It was revealed yesterday that only three of the top 100 tracks of 2010 in the UK were rock songs, the best-selling of these being Glee's Don't Stop Believing.
If you're not aware of the Glee phenomenon, think of Miley Cyrus and Justin Biebpipe doing an ACDC covers tour. Now replace Miley and Justin with a baboon flinging its own excrement, and replace ACDC with every treasured memory you've ever had. That's Glee.
It turns out guitars were just a temporary fad. All those bedroom garage bands banging out noisy chords and committing it to four-track in a cousin's shed? It was the musical equivalent of space hoppers, Tab cola and happy slapping.
Now HMV have a golden ticket for turning their sales around. Have half their shops sell only neo-rave, breakcore and 8bit Kraftwerk classics, while have the other half contain hundreds of burning Fender Stratocasters, constantly on fire like sick Olympic flames and proffered worshipful sacrifices by a rock-hating public.

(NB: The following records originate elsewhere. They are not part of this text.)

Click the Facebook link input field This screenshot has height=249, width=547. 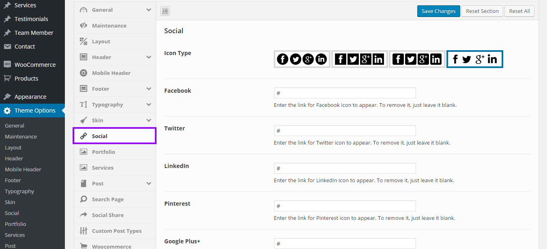(345, 93)
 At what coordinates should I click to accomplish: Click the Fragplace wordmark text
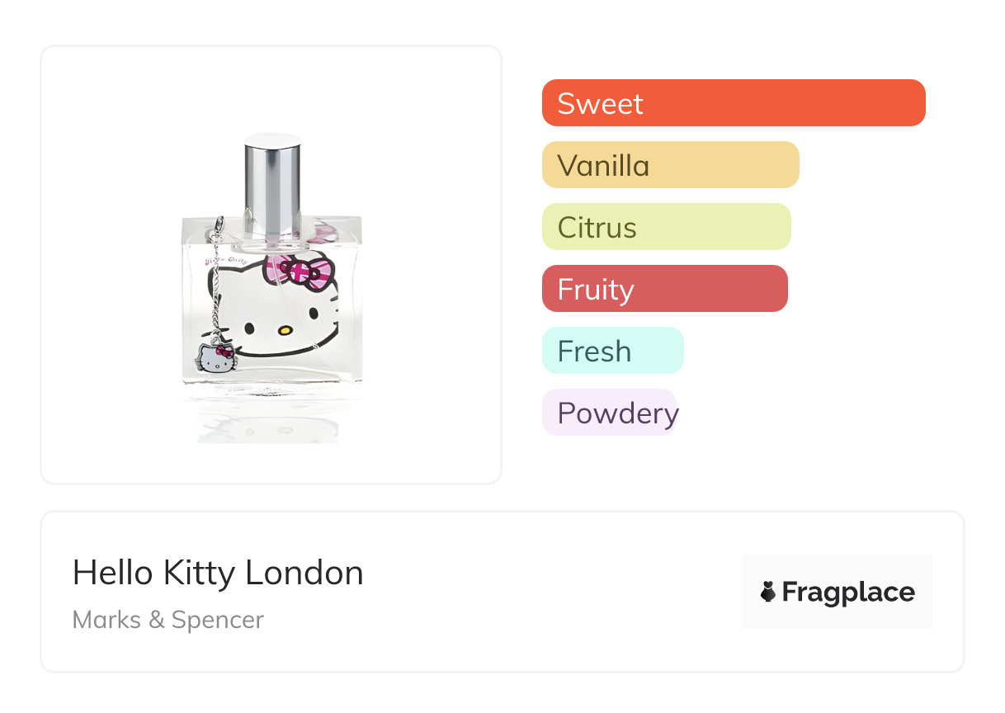click(848, 592)
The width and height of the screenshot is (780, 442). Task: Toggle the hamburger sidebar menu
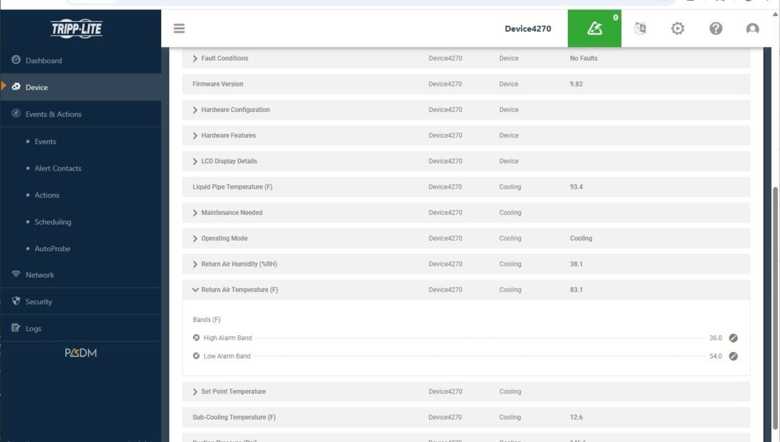(x=179, y=29)
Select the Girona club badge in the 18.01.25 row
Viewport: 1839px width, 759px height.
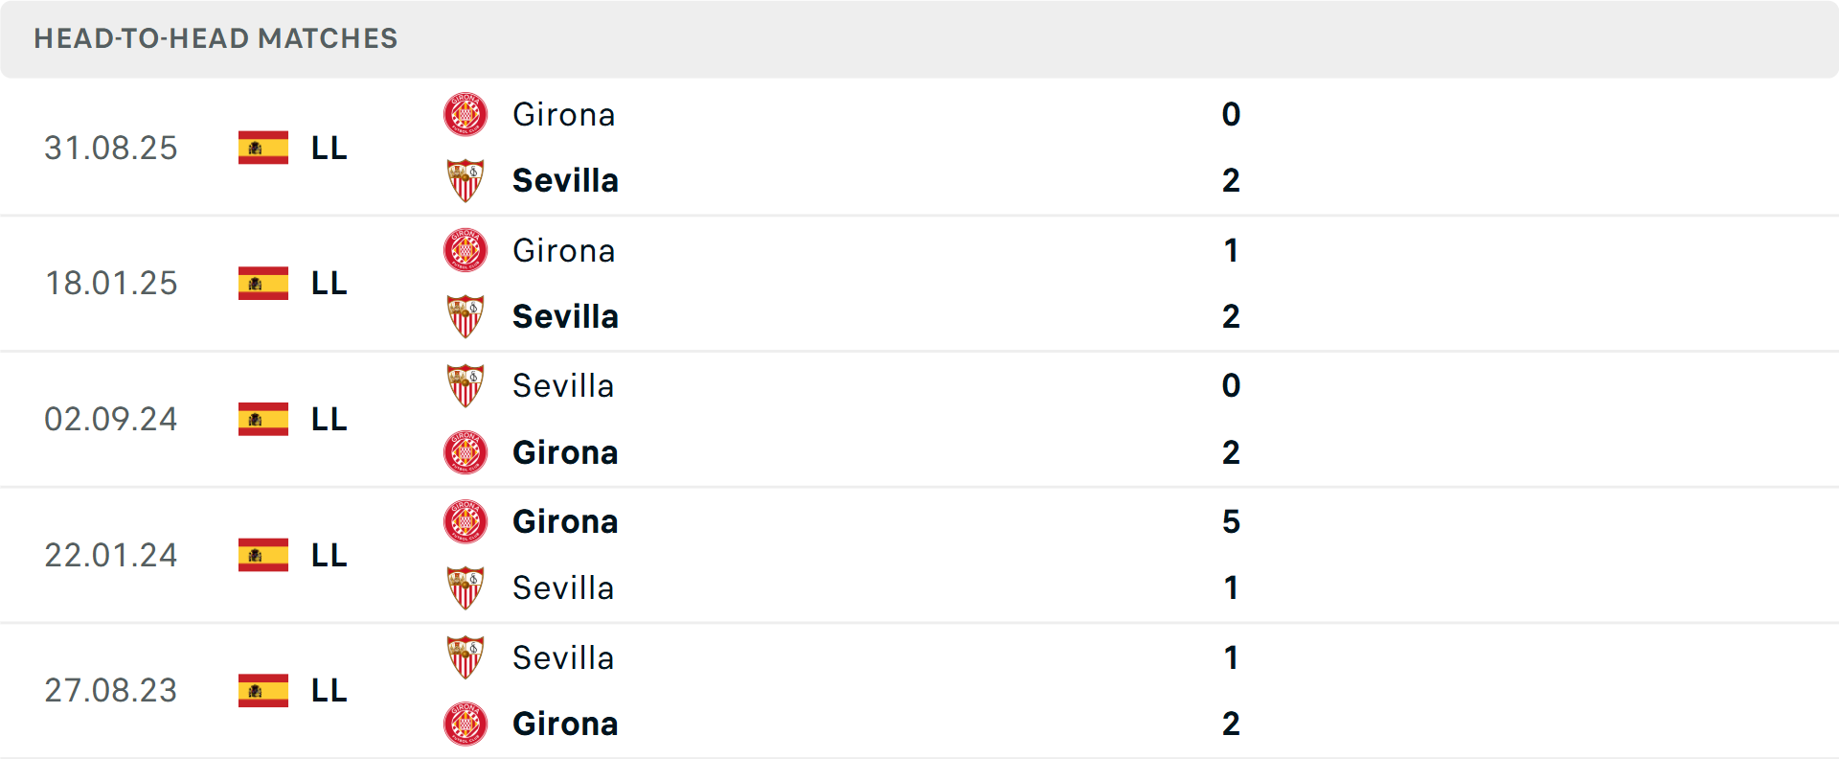pos(465,250)
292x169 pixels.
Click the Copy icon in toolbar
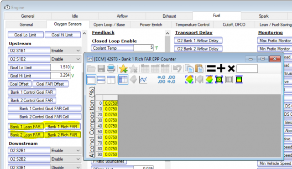pos(189,69)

Here, god of guitar-death, have my collection of coloured Green Day vinyl I just smashed with a hammer, thanks be to Aphex.

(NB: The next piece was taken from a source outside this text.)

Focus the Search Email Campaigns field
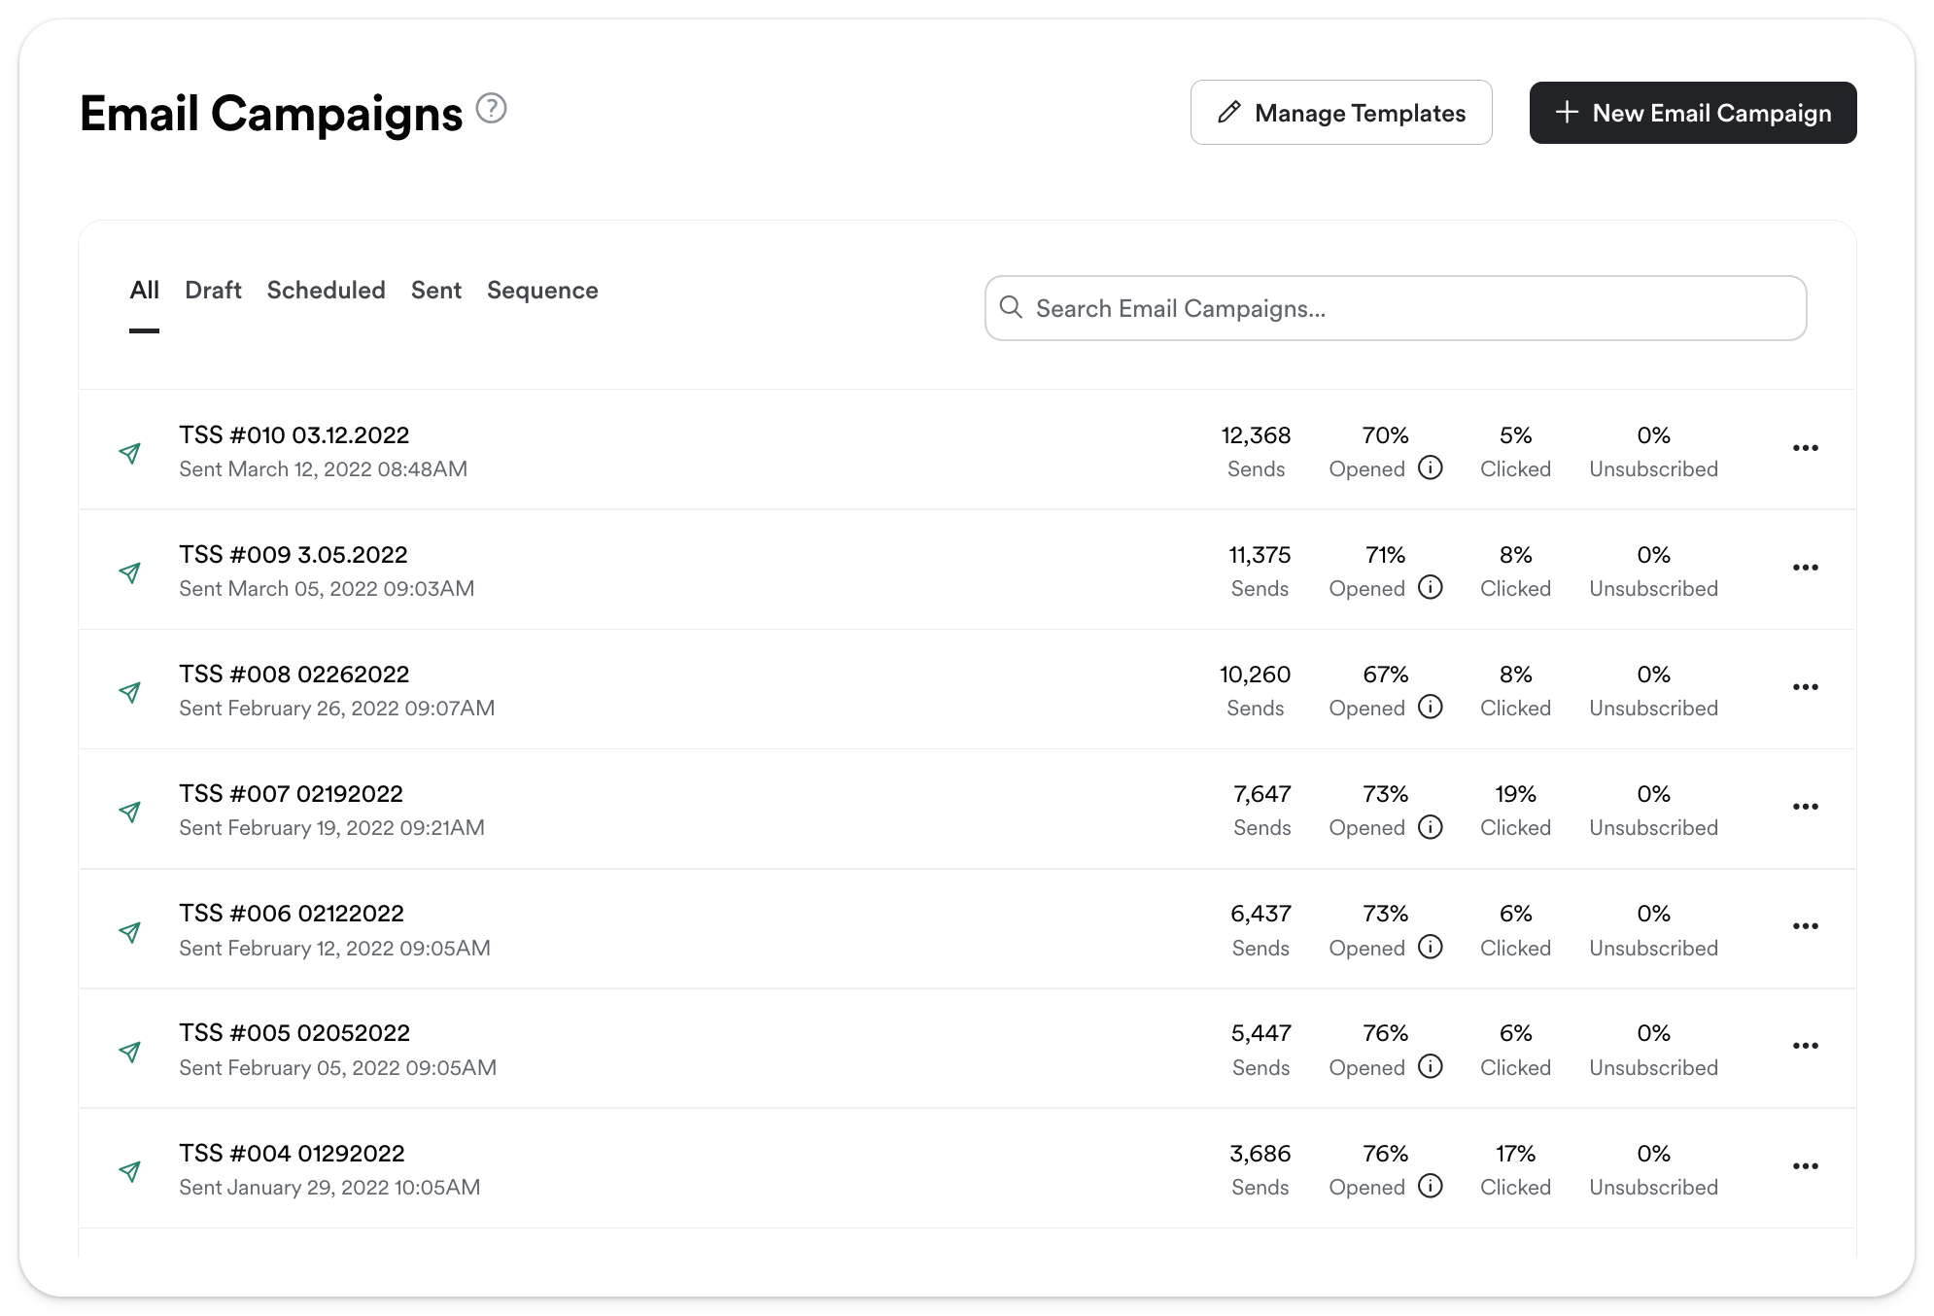This screenshot has height=1316, width=1934. [1395, 308]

Truth is, of course, guitars have never been popular. A quick finger through the UK's top ten best selling singles of all time shows all we really care about is Elton John, Boney M and (shudder) Robson And Jerome. The rockiest tracks are by the Beatles, Wings in Kintyre-mode and those bastians of death metal, Frankie Goes To Hollywood.
The shroud of lies perpetuating the rock myth has fallen and we can get back to good honest dance music like Black Eyes Peas, Basshunter and Doop.
All those annoying acronyms to memorise guitar strings can revert to something sensible like Every Band Goes Dance, Amen Evermore. And we can all have our hair short. And we can wash. With water and everything. We may even use soap. Imagine that.
Rock is dead. Long live Jean Michel Jarre's impending Autechre remix album.
(Please send letters of complaint to Axl Rose, A Hammock, Backstage At The O2 Arena, Londinium, 1LLU 51ON.)